Nevertheless, the Julian Calendar is still in use in some of the Orthodox and Eastern Catholic Churches in Ukraine, Russia, Georgia, Serbia and Montenegro, Poland, North Macedonia, and the autonomous province of Mount Athos in Greece.

It’s used today in the Middle East in the Armenian Patriarchate of Jerusalem and parts of North Africa among the Berber and Maghreb people, as well as Ethiopia. It is often referred to by the notation “Old Style” (O.S.) as opposed to the “New Style” (N.S.) of the Gregorian Calendar.

 

Julius and the name Caesar

Though Julius Caesar is often called the first “Emperor of Rome,” that honor properly goes to Octavian or Augustus Caesar, the heir, and great-nephew of Julius. Part of the confusion about who was the first Emperor is that his cognomen of Caesar later became essentially a synonym for emperor or general.” The title “Caesar” was subsequently used throughout the Roman Empire, giving us the more modern cognates of Kaiser and Tsar.

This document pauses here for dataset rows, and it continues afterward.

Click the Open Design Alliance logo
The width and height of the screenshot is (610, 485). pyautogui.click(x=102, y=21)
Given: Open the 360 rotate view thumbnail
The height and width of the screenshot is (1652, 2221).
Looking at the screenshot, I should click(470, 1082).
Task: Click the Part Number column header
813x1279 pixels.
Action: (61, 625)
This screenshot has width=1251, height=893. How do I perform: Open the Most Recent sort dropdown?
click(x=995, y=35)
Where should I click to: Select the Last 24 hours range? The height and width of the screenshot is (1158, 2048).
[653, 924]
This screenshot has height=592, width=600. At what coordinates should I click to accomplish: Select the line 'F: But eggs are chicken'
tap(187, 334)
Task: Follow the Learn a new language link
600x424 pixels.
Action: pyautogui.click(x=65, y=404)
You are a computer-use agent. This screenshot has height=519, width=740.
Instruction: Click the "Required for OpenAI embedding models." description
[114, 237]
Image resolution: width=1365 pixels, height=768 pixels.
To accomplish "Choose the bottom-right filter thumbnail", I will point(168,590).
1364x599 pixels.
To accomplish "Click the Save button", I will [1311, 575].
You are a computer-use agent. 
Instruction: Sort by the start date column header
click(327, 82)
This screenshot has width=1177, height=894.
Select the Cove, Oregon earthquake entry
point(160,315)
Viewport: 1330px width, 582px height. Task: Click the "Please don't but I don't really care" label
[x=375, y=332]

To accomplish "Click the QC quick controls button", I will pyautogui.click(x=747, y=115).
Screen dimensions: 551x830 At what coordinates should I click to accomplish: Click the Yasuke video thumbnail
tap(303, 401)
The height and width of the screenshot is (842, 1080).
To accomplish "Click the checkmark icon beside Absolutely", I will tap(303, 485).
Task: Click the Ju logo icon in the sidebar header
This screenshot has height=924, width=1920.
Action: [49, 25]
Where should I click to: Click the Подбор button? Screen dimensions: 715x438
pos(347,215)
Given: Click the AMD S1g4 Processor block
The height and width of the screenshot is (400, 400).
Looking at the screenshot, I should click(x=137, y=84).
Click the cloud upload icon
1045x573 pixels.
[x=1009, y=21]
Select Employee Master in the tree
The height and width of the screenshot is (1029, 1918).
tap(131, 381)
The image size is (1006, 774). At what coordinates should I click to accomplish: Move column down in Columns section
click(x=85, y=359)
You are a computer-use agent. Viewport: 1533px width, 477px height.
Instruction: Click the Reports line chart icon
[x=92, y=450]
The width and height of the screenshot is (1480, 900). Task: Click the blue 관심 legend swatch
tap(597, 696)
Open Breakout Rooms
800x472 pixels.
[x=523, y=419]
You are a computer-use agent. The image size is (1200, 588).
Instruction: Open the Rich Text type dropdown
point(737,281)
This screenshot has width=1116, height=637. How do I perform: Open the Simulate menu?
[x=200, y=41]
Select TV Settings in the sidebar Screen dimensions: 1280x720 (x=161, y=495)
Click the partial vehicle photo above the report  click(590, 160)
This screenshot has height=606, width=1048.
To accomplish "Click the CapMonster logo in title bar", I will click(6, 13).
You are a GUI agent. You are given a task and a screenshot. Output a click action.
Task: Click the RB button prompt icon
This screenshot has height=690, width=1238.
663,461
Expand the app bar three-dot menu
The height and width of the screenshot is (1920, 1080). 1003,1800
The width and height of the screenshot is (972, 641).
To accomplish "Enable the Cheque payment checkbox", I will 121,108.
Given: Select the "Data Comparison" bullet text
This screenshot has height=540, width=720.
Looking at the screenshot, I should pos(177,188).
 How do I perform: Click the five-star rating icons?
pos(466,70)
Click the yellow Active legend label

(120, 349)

His “family name,” or gens, was Julia. They held they descended from Julus, son of the legendary Trojan prince Aeneas from Greco-Roman mythology, who was himself reputedly the son of the goddess Venus. The Greek version of this story is in Homer‘s Illiad. The Roman version, Virgil‘s Aeneid, tells how Aeneas was the ancestor of Romulus and Remus, the heroic founders of Rome.

 

Venus_as_Huntress_Appears_to_Aeneas

 

Julius Caesar played an essential part at the beginning of Rome’s transformation from a Republic to an Empire. He rose to the position of “perpetual dictator,” and his conquest of Gaul and his invasion of Britain extended the Roman world to the North Sea. He was a general, statesman, governor of Gaul, member of the First Triumvirate (with Crassus and Pompey), and “dictator for life,” dictator perpetuo.

His family Julia was the beginning of the Julio-Claudian dynasty – at the very height of Roman government – that lasted until the demise of Nero in A.D. 68.

Historical Trivia to impress your friends and family:

The “Julio-Claudian dynasty” comprised the first five Roman emperors: Augustus, Tiberius, Caligula, Claudius, and Nero. This name comes from the two families who composed this Imperial dynasty: the Julii Caesares and Claudii Nerones. The subsequent “Flavian dynasty,” from AD 69 and 96, succeeded them, involving the reigns of Vespasian and his two sons Titus and Domitian.

 

Caesarian-Section for Caesar?

That Julius Caesar was born by Caesarian section is colorful but inaccurate. Pliny the Elder, in the 2nd-century A.D., theorized that one of his ancestors may have been born this way. The story suggesting Caesar was born this way dates back at least to the 10th century – and is continued today in the 1989 edition of the Oxford English Dictionary – but Julius wasn’t the first to take the cognomen Caesar, and it was unlikely that he was born by this method.

During his day, the procedure was only performed on mothers who died during childbirth. We know that Aurelia Cotta, Caesar’s mother, lived over forty years after his birth. The etymology of caesarian may well have come from cadere, “to cut.”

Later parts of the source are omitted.